**YOUR OBJECTIVE**
Starting with the line that contains "Choose Refermer in" and stopping after the line that contains "Open the Role", return each line below exactly as written, with no others.

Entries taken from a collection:

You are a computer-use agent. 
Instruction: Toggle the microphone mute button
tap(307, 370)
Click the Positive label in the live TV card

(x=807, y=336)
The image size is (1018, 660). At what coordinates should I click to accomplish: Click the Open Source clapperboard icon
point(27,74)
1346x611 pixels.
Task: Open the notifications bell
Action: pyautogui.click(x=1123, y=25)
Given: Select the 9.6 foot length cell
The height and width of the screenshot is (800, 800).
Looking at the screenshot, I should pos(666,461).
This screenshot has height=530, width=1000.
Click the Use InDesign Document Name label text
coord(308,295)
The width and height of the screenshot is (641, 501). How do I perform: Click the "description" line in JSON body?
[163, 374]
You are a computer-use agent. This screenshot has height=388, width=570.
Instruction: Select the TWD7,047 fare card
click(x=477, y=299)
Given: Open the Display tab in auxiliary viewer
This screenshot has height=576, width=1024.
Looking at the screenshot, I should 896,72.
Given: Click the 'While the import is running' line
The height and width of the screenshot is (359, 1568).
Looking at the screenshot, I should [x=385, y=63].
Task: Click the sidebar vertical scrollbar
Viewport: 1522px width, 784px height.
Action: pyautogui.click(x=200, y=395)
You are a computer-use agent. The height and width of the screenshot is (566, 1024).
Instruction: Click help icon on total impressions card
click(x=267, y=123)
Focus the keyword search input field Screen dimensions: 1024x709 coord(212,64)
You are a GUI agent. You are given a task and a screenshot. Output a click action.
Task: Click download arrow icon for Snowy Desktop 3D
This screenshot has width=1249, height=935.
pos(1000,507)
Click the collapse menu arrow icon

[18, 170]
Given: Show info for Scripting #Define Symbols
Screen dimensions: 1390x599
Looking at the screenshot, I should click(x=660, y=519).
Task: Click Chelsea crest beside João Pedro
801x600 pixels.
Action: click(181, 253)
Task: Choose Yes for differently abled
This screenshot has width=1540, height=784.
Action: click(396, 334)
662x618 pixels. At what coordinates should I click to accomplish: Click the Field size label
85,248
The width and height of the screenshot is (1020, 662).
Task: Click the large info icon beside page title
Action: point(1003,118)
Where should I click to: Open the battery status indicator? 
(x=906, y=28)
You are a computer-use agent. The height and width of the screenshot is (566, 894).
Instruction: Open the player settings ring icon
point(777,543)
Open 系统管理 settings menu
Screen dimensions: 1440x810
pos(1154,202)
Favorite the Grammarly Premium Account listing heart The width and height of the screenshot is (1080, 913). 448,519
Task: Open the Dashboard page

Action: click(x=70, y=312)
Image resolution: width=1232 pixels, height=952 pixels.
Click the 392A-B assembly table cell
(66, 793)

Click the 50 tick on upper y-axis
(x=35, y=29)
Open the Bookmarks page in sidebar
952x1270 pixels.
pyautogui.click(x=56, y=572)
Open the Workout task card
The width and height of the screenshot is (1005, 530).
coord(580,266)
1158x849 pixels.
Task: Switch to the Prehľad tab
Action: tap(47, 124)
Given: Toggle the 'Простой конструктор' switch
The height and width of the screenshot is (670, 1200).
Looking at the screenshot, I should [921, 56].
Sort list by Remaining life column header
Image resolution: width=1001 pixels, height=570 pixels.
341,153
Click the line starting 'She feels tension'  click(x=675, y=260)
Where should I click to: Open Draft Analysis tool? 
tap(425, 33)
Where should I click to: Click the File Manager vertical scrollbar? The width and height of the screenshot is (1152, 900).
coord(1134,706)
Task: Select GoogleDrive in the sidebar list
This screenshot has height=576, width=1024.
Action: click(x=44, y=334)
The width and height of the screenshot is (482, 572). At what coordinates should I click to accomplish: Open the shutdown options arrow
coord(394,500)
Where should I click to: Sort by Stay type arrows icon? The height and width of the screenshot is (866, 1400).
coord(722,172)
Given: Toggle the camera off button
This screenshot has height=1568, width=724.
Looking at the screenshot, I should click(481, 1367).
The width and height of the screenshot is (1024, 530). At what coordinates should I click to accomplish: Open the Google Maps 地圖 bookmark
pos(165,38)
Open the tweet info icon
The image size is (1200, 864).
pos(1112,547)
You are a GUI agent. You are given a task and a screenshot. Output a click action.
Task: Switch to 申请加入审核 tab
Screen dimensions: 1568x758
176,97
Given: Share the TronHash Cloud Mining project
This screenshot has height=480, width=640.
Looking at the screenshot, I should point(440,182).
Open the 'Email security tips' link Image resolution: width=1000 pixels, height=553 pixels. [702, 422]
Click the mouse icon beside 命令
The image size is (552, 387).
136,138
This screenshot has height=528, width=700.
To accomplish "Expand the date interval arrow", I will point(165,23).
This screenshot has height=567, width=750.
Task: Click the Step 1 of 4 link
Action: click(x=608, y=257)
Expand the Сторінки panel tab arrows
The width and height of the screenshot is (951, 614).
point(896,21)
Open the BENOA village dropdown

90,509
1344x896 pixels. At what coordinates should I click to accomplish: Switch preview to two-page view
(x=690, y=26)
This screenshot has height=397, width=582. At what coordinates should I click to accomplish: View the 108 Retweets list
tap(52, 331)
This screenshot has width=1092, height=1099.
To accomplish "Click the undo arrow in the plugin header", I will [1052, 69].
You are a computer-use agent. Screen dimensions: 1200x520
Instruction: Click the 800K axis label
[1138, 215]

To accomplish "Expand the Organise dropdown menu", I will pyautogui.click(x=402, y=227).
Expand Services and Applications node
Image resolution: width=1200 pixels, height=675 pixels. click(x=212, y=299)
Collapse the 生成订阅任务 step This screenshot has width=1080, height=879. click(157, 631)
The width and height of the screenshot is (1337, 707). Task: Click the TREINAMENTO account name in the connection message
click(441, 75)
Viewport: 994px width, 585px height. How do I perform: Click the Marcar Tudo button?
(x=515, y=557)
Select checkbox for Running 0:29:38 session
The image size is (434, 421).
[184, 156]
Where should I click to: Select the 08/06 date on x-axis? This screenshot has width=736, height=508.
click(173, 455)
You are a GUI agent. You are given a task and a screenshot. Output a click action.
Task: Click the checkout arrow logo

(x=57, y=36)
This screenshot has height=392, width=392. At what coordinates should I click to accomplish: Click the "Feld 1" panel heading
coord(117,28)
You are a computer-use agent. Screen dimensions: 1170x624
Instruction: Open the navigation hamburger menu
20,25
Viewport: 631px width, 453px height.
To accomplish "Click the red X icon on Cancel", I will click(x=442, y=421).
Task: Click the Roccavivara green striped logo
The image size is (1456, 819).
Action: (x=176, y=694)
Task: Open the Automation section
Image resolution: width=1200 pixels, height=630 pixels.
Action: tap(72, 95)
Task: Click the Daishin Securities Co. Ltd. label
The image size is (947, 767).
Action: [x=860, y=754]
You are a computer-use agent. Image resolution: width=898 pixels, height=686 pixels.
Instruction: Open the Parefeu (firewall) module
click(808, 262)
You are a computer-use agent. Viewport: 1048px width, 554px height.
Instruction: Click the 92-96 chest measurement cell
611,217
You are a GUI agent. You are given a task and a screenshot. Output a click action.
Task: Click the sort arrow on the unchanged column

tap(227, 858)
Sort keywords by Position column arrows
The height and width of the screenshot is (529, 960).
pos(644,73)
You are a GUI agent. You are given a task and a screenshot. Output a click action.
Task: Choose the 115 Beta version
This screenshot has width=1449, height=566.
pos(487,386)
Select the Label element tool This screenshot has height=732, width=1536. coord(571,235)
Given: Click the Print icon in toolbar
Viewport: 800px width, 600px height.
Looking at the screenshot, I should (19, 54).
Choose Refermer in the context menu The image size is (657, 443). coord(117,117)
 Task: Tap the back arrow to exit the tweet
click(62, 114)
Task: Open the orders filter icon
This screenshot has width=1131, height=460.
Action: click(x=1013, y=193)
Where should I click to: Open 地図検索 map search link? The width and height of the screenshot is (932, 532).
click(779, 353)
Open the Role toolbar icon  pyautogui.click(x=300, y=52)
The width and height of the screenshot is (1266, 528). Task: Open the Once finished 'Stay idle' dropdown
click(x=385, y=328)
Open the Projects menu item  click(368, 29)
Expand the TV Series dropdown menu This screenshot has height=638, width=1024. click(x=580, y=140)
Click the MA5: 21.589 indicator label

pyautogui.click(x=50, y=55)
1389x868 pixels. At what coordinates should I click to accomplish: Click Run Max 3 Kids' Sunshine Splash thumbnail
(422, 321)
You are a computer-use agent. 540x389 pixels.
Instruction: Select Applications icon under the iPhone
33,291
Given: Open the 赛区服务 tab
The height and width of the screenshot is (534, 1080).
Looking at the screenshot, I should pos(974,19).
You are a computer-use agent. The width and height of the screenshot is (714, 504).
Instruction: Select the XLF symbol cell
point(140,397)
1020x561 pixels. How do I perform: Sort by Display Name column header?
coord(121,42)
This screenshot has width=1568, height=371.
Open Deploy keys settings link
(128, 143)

**EXERCISE SOLUTION**
Choose Refermer in the context menu The image size is (657, 443). coord(117,117)
 Task: Tap the back arrow to exit the tweet
click(62, 114)
Task: Open the orders filter icon
This screenshot has width=1131, height=460.
Action: click(x=1013, y=193)
Where should I click to: Open 地図検索 map search link? The width and height of the screenshot is (932, 532).
click(779, 353)
Open the Role toolbar icon  pyautogui.click(x=300, y=52)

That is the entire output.